→ **Task**
Nothing but the records, copied exactly and stripped of pictures, should be in the answer.

→ **Records from a data source**
*****

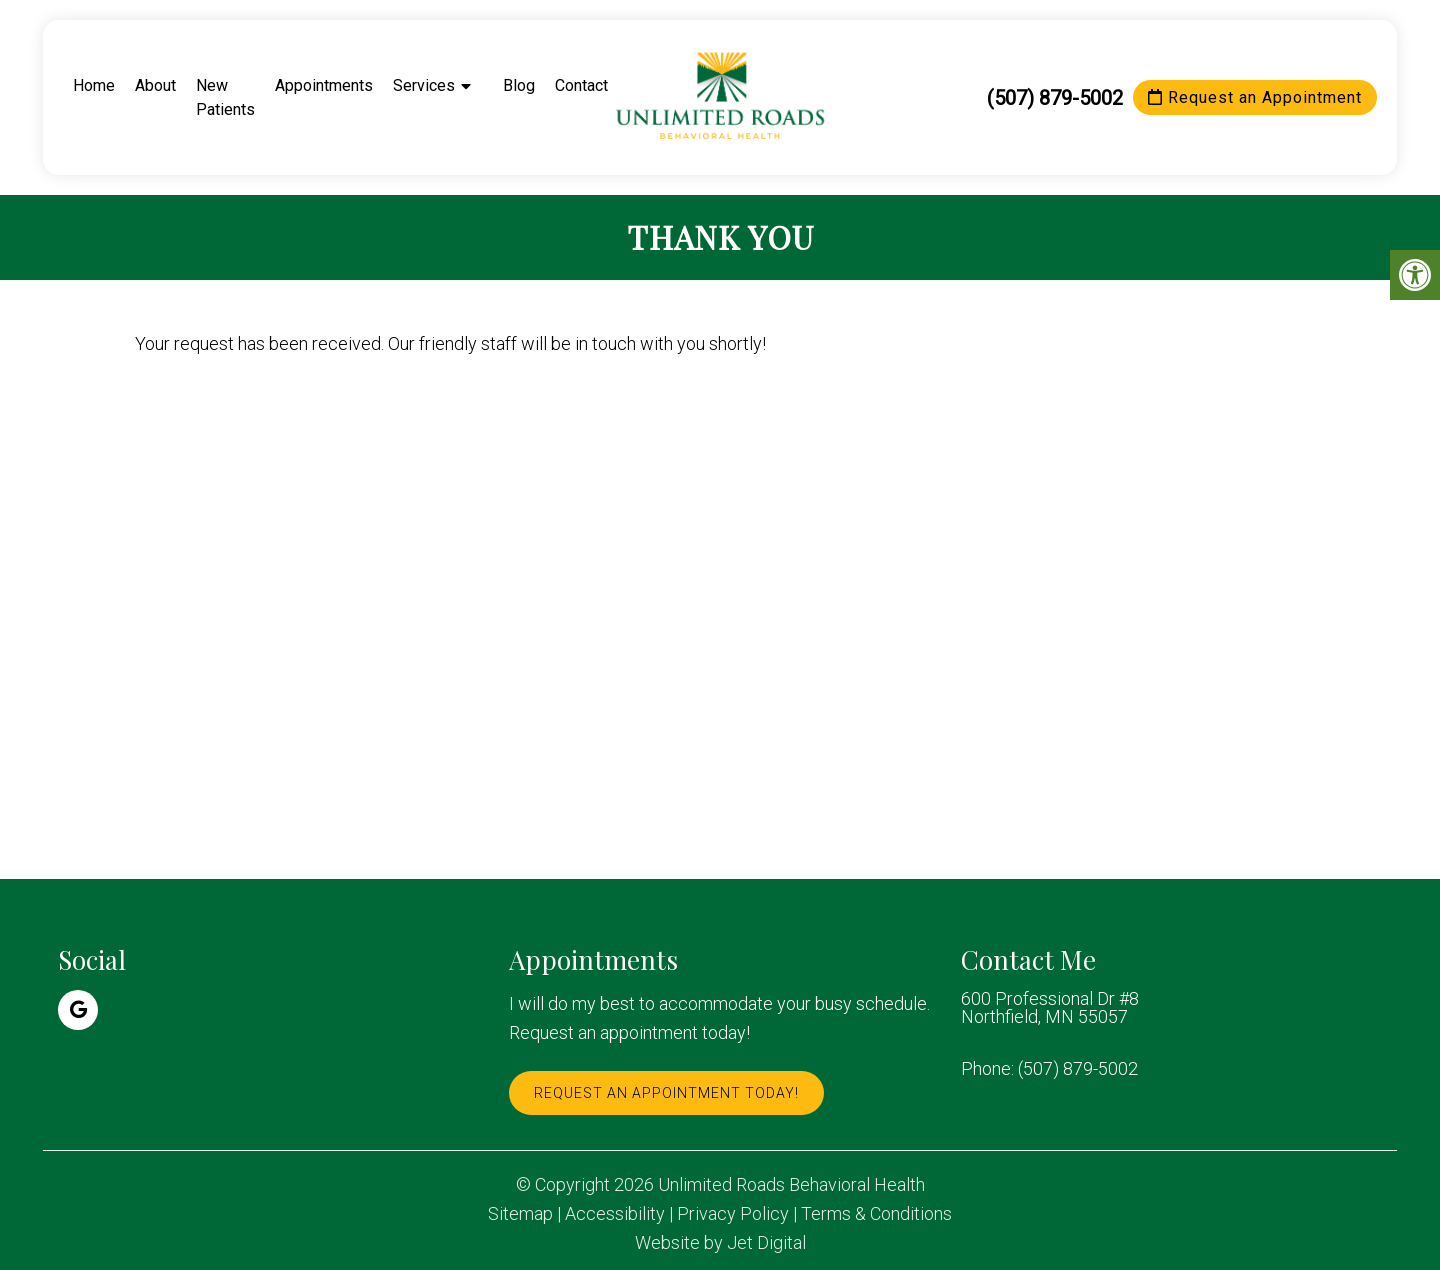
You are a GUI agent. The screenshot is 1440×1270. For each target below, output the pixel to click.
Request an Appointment (1255, 97)
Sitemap (520, 1214)
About (155, 85)
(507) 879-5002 (1055, 98)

*****

→ **Result for this task**
You are a GUI agent. The screenshot is 1440×1270. For each target below, output the pixel to click.
Request an Appointment (1255, 97)
Sitemap (520, 1214)
About (155, 85)
(507) 879-5002 (1055, 98)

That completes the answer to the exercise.